Mies van der Rohe Gets Sued - The Battle with Farnsworth

The troubled story of the glass-walled Farnsworth House

The Farnsworth House by Mies van der Rohe, a glass-walled home in Plano, Illinois
The Farnsworth House by Mies van der Rohe, Plano, Illinois. Photo by Carol M. Highsmith/Buyenlarge/Archive Photos Collection/Getty Images (cropped)

Critics called Edith Farnsworth lovesick and spiteful when she filed suit against Mies van der Rohe. More than fifty years later, the glass-walled Farnsworth House still stirs controversy.

Think of modernism in residential architecture, and the Farnsworth House will be on anyone's list. Completed in 1951 for Dr. Edith Farnsworth, the Plano, Illinois glass house was being concocted by Mies van der Rohe at the same time his friend and colleague Philip Johnson was designing a glass house for his own use in Connecticut.

It turns out that Johnson had the better client—Johnson's Glass House, completed in 1949, was architect-owned; Mies' glass house had a very unhappy client.

Mies van der Rohe Gets Sued:

Dr. Edith Farnsworth was outraged. "Something should be said and done about such architecture as this," she told House Beautiful magazine, "or there will be no future for architecture."

The target of Dr. Farnsworth's fury was the architect of her house. Mies van der Rohe had built for her a house made almost entirely of glass. "I thought you could animate a predetermined, classic form like this with your own presence. I wanted to do something 'meaningful,' and all I got was this glib, false sophistication," Dr. Farnsworth complained.

Mies van der Rohe and Edith Farnsworth had been friends. Gossips suspected that the prominent physician had fallen in love with her brilliant architect. Perhaps they had been romantically involved.

Or, perhaps they had merely become enmeshed in the passionate activity of co-creation. Either way, Dr. Farnsworth was bitterly disappointed when the house was completed and the architect was no longer a presence in her life.

Dr. Farnsworth took her disappointment to court, to newspapers, and eventually to the pages of House Beautiful magazine.

The architectural debate mingled with 1950s cold war hysteria to create a public outcry so loud that even Frank Lloyd Wright joined in.

Mies van der Rohe: "Less is more."

Edith Farnsworth: "We know that less is not more. It is simply less!"

When Dr. Farnsworth asked Mies van der Rohe to design her weekend getaway, he drew upon ideas he had developed (but never built) for another family. The house he envisioned would be austere and abstract. Two rows of eight steel columns would support the floor and roof slabs. In between, the walls would be vast expanses of glass.

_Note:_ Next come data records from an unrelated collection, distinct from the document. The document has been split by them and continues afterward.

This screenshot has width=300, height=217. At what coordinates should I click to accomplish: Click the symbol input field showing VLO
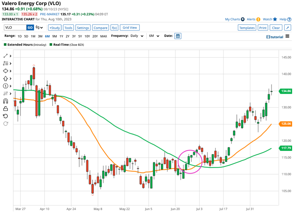pos(14,27)
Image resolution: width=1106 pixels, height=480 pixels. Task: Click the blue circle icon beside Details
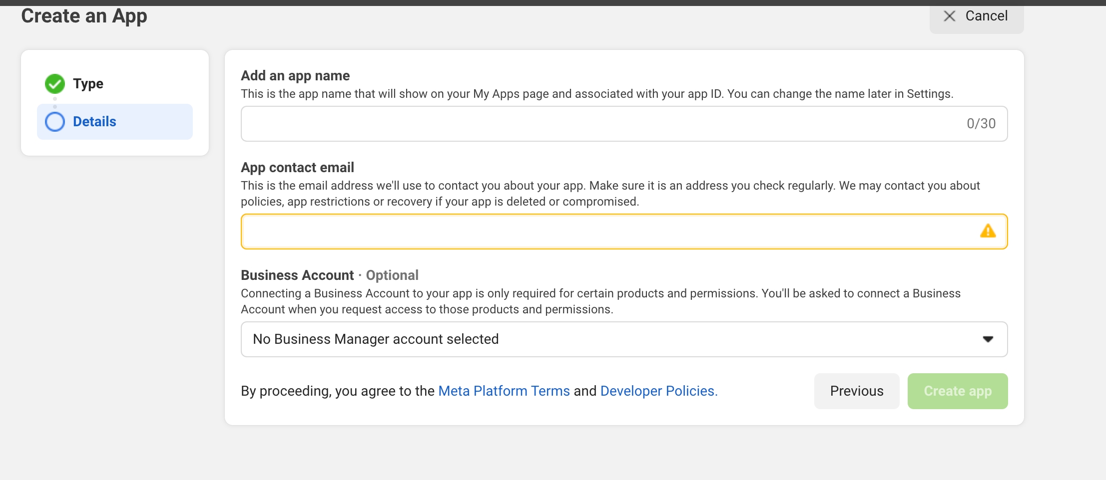coord(55,122)
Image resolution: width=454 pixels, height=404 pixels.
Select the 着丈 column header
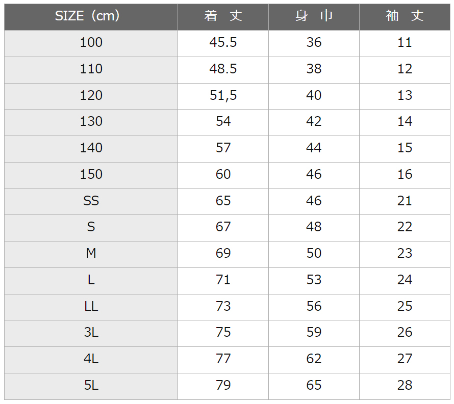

Dr. Farnsworth approved the plans. She met with Mies often at the work site and followed the progress of the house. But four years later, when he handed her the keys and the bill, she was stunned. Costs had soared to $73,000—over budget by $33K. Heating bills were also exorbitant. Moreover, she said, the glass-and-steel structure was not livable.

Mies van der Rohe was baffled by her complaints. Surely the doctor did not think that this house was designed for family living! Rather, the Farnsworth House was meant to be the pure expression of an idea. By reducing architecture to "almost nothing," Mies had created the ultimate in objectivity and universality.

The sheer, smooth, unornamented Farnsworth House embodied the highest ideals of the new, Utopian International Style. Mies took her to court to pay the bill.

Dr. Farnsworth counter-sued, but her case did not stand up in court. She had, after all, approved the plans and supervised the construction. Seeking justice, and then revenge, she took her frustrations to the press.

Press Reaction:

In April 1953, House Beautiful magazine responded with a scathing editorial which attacked the work of Mies van der Rohe, Walter Gropius, Le Corbusier, and other followers of the International Style. The style was described as a "Threat to the New America." The magazine insinuated that Communist ideals lurked behind the design of these "grim" and "barren" buildings.

To add fuel to the fire, Frank Lloyd Wright joined in the debate.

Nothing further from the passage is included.